The Psychology of Gridlock

The latest issue of Atlantic Monthly, includes an article by Stephen Budiansky on something most Americans have had all too much experience with — traffic gridlock. I was particularly struck by what Budiansky has to say about what might best be called psychological gridlock,

The eeriest thing that came out of these equations, however, was the implication that traffic congestion can arise completely spontaneously under certain circumstances. No bottlenecks or other external causes are necessary. Traffic can be flowing freely along, at a density well below what the road can handle, and then suddenly gel into a slow-moving ooze. Under the right conditions a small, brief, and local fluctuation in the speed or spacing of cars — the sort of fluctuation that happens all the time just by chance on a busy highway — is all it takes to trigger a system-wide breakdown that persists for hours after the blip that triggered it is gone. In fact, the Germans’ analysis suggested, such spontaneous breakdowns in traffic flow probably occur quite frequently on highways.

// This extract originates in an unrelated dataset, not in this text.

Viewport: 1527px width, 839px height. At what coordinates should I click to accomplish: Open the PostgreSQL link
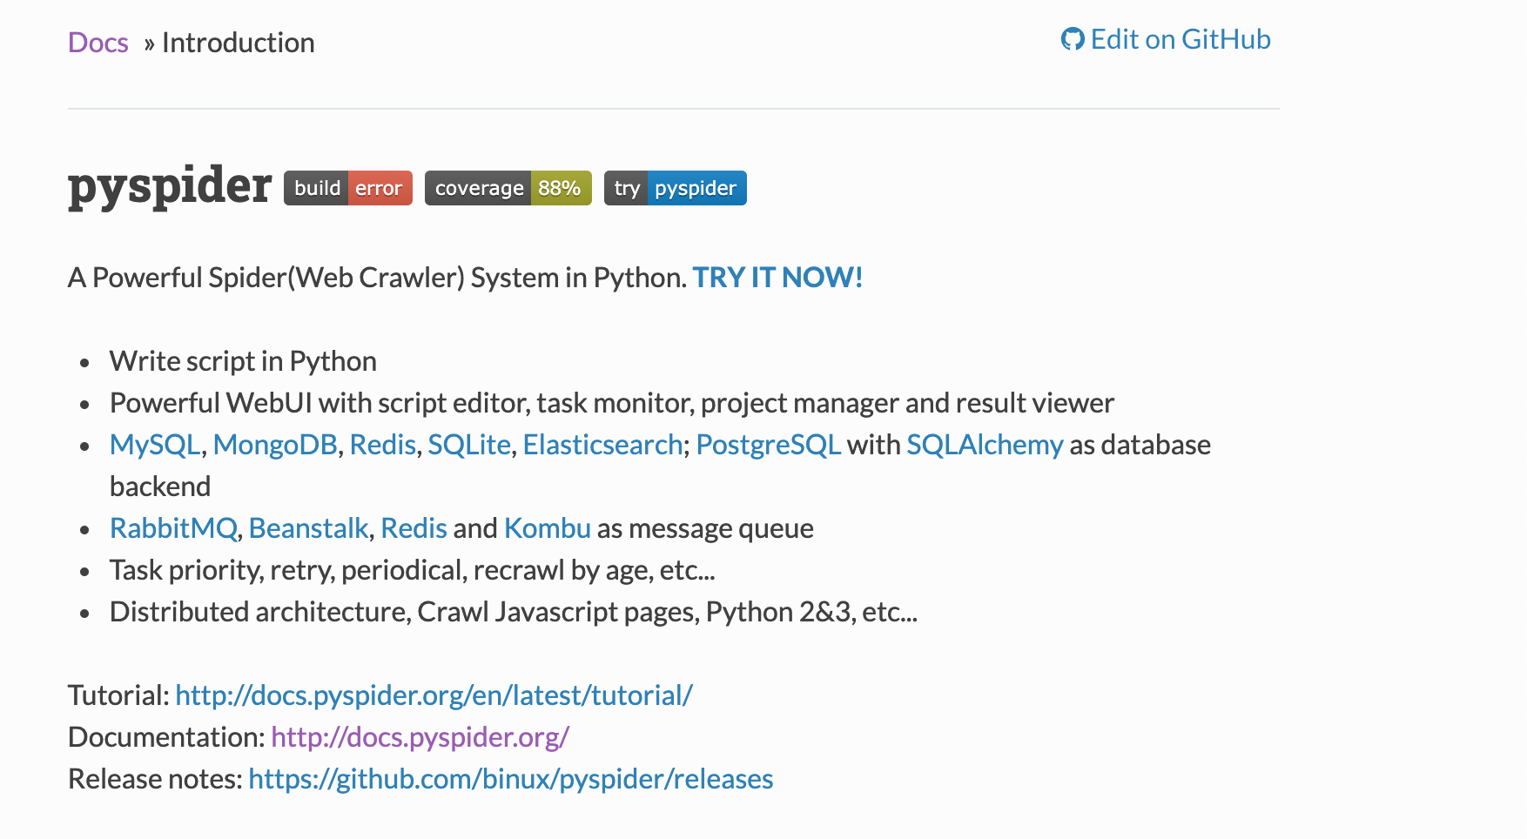(768, 445)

A few years ago I experienced just such congestion. My wife and I were late meeting my in-laws at a zoo about 30 miles away. We headed toward the normally speedy four-lane divided highway but about 5 miles out of town came to a dead stop on the freeway.

There were “Construction Ahead” signs posted on either side of the highway so we assumed there were men and women working on the highway ahead which caused the slowdown. But when we finally emerged to where traffic resumed a normal speed, there was in fact no construction or other obstruction whatsoever (it was a Sunday afternoon). The highway was completely free.

As best we could figure out, the mere suggestion that there was construction ahead was enough to create conditions that lead to traffic completely stopped and backed up for about 1 mile and a half.